Get Close Part 3
In Parts 1 and 2 I gave you dozens of questions to ask your sellers. In this third and final installment of Get Close we look at some special questions for elderly clients.
Special Questions to Help Elderly Clients
We owe it to elderly clients to be a ‘sounding-board’ above all other duties.
Elderly people often have enough people in their lives telling them what to do, and they don’t need you added to that list.
Let’ stake the example of an elderly widow, living alone at home, with two children who have married and moved away.
Sometimes, sons and daughters feel that they know what is best for their widowed Mum. Often they feel that they have neglected Mum, and are determined to make up for years of neglect by getting Mum to move into a Retirement Village. After all, Mum can’t make up her own mind, can she?
What they overlook is that Mum has been making up her own mind for years. She probably is perfectly happy where she is, but she calls in agents just to get her ‘kids’ off her back.
Mum has to be very careful here that she doesn’t get ‘railroaded’ into moving where she isn’t going to be happy.
If you’re a winner, you aren’t going to let this happen.
You owe it to your client to ask her whether she really wants to move.
Tell her about Retirement Villages, how many clients you have that are happy that they moved into one, and about the clients who bitterly regret they ever made the move.
If necessary, put her in touch with past clients who have both successfully and unsuccessfully assimilated into Retirement Village life. Help her to make a wise decision, be it to stay or go.
- Would it be better for you if you stayed here and had somebody come and cut your lawns?
This might be a better option than moving. Find out what is best for her.
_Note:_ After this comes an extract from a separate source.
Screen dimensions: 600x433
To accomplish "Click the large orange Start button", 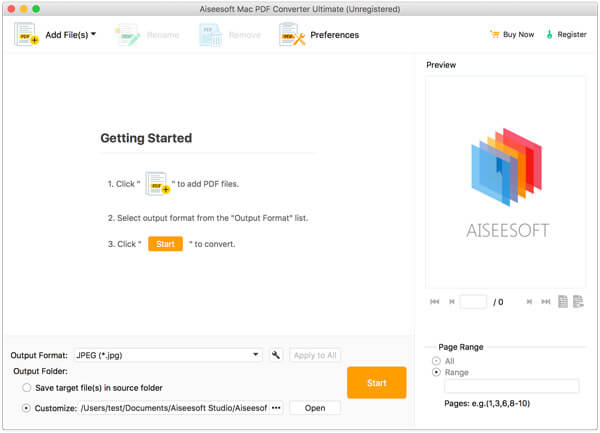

You could be lining yourself up for abuse by the son and daughter, but it doesn’t matter. They are not your client.
- What questions should you ask an elderly couple?
Always ask elderly couples about their contingency plans when they move to the new area. Does it have adequate hospital and transport facilities? Do they have friends in the area? What would happen if one person passed away – would the remaining person be happy alone in that area?
Yes, you must ask the last question delicately, but this question is one of the most important ones you can ask an elderly couple, and when you have the courage to ask it, your clients’ respect for you improves threefold.
Things You Must Always Do With ALL Sellers
- Find something to love.
The purpose of getting close to your clients is not so that you can make a sale, it is to find out what your clients want and help them get it. The sale will be a reward for service.
You might not have a lot in common with some of your clients, but if you search for something to love about them, then you will always do your best to get the most money you possibly can for them. Working hard for them will be a pleasure
It’s not hard to find something to love in most people – even somebody who is overbearing can, on questioning, reveal a lovable trait. The client ceases to be overbearing once you change your attitude towards him
As you search for something to love in your clients, you will find that your questioning takes on a more compassionate tone, which can only do your presentation the world of good.
- Take your time with the price.
There is no need to rush into discussion of the price. Over a three-hour listing presentation, you want to know everything you possibly can about your clients so that you know everything you need to help them.
Price is a minor issue in a winning listing presentation anyway. Of the three hours that I spent listing a property, the subject of price lasted only three to five minutes, and occurred right toward the end of the presentation
I said before, that quality questions come a close second to a good first impression when it comes to gaining the trust of your clients. If you get close to your clients, price will go down the list of priorities in the clients’ minds.
By the time you reach the subject of price, you have already explained that the most important thing the client can do is to select a good negotiator, and by the questions you asked before the listing presentation, you touched on the clients’ finances. There is no need for a long justification of price.
- Discuss price when you are ready
And not before. There is so much to do before you get to this issue, doing a powerful presentation and making your clients want you, for instance.
- Let them know how hard you will work for them.
Not in a corny way, but with sincerity. Your clients should know that they are trusting you with their most precious asset. You deem this an honour. Making this move as painless as possible and getting them the most money that is available, is the least you can do. If you find something to love about your clients, your sincerity will show through.
Clients respect thoroughness. The greater number of personal questions you ask your clients the greater your chance of helping your clients ‘discover’ the information they need in order to be comfortable about selling.
As we said in Part 2, just because a client is ready to SIGN a listing authority, it doesn’t mean that they are ready to SELL. Ask questions. Get close. Your clients will be happy you did, and so will you.